Data items:
--
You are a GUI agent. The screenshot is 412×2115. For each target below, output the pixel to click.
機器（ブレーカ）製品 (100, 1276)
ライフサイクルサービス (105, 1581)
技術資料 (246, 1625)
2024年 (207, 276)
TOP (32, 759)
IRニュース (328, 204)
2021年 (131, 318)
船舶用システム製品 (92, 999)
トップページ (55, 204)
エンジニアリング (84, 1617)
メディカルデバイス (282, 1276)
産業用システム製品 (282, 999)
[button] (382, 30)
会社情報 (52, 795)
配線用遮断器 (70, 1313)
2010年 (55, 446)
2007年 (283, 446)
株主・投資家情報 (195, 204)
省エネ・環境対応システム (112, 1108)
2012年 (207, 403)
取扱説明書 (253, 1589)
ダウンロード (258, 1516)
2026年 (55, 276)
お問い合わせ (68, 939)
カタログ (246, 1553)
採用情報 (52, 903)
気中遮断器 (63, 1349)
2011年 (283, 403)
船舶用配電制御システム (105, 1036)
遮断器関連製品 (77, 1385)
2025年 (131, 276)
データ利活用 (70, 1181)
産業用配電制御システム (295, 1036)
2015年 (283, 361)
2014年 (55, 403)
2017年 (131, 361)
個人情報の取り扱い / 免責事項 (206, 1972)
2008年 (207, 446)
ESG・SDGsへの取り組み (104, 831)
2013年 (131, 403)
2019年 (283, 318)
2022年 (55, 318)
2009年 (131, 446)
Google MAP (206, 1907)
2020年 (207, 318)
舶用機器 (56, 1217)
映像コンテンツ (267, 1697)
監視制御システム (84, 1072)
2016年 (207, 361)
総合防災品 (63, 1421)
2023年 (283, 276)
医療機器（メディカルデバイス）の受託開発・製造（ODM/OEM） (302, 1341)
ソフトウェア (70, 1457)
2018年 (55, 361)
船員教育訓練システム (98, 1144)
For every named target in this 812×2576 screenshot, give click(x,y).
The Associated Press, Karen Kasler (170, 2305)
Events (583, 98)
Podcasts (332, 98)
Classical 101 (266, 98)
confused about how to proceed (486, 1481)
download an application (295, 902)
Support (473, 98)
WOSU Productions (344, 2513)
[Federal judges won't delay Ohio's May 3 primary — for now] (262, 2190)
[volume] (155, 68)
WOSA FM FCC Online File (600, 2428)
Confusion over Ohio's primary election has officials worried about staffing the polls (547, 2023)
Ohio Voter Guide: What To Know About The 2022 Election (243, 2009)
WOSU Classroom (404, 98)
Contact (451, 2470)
--
YOUR ASSIGNMENT → Exactly the lines from the one holding "技術資料 (246, 1625)" through the end of the data are to be repeated, with both ends included.

ANSWER SPACE →
技術資料 (246, 1625)
2024年 (207, 276)
TOP (32, 759)
IRニュース (328, 204)
2021年 (131, 318)
船舶用システム製品 (92, 999)
トップページ (55, 204)
エンジニアリング (84, 1617)
メディカルデバイス (282, 1276)
産業用システム製品 (282, 999)
[button] (382, 30)
会社情報 (52, 795)
配線用遮断器 (70, 1313)
2010年 (55, 446)
2007年 (283, 446)
株主・投資家情報 (195, 204)
省エネ・環境対応システム (112, 1108)
2012年 (207, 403)
取扱説明書 (253, 1589)
ダウンロード (258, 1516)
2026年 (55, 276)
お問い合わせ (68, 939)
カタログ (246, 1553)
採用情報 (52, 903)
気中遮断器 (63, 1349)
2011年 (283, 403)
船舶用配電制御システム (105, 1036)
遮断器関連製品 (77, 1385)
2025年 (131, 276)
データ利活用 (70, 1181)
産業用配電制御システム (295, 1036)
2015年 (283, 361)
2014年 (55, 403)
2017年 (131, 361)
個人情報の取り扱い / 免責事項 (206, 1972)
2008年 (207, 446)
ESG・SDGsへの取り組み (104, 831)
2013年 (131, 403)
2019年 (283, 318)
2022年 (55, 318)
2009年 (131, 446)
Google MAP (206, 1907)
2020年 (207, 318)
舶用機器 (56, 1217)
映像コンテンツ (267, 1697)
監視制御システム (84, 1072)
2016年 (207, 361)
総合防災品 (63, 1421)
2023年 (283, 276)
医療機器（メディカルデバイス）の受託開発・製造（ODM/OEM） (302, 1341)
ソフトウェア (70, 1457)
2018年 (55, 361)
船員教育訓練システム (98, 1144)
For every named target in this 812×2576 screenshot, give click(x,y).
The Associated Press, Karen Kasler (170, 2305)
Events (583, 98)
Podcasts (332, 98)
Classical 101 (266, 98)
confused about how to proceed (486, 1481)
download an application (295, 902)
Support (473, 98)
WOSU Productions (344, 2513)
[Federal judges won't delay Ohio's May 3 primary — for now] (262, 2190)
[volume] (155, 68)
WOSA FM FCC Online File (600, 2428)
Confusion over Ohio's primary election has officials worried about staffing the polls (547, 2023)
Ohio Voter Guide: What To Know About The 2022 Election (243, 2009)
WOSU Classroom (404, 98)
Contact (451, 2470)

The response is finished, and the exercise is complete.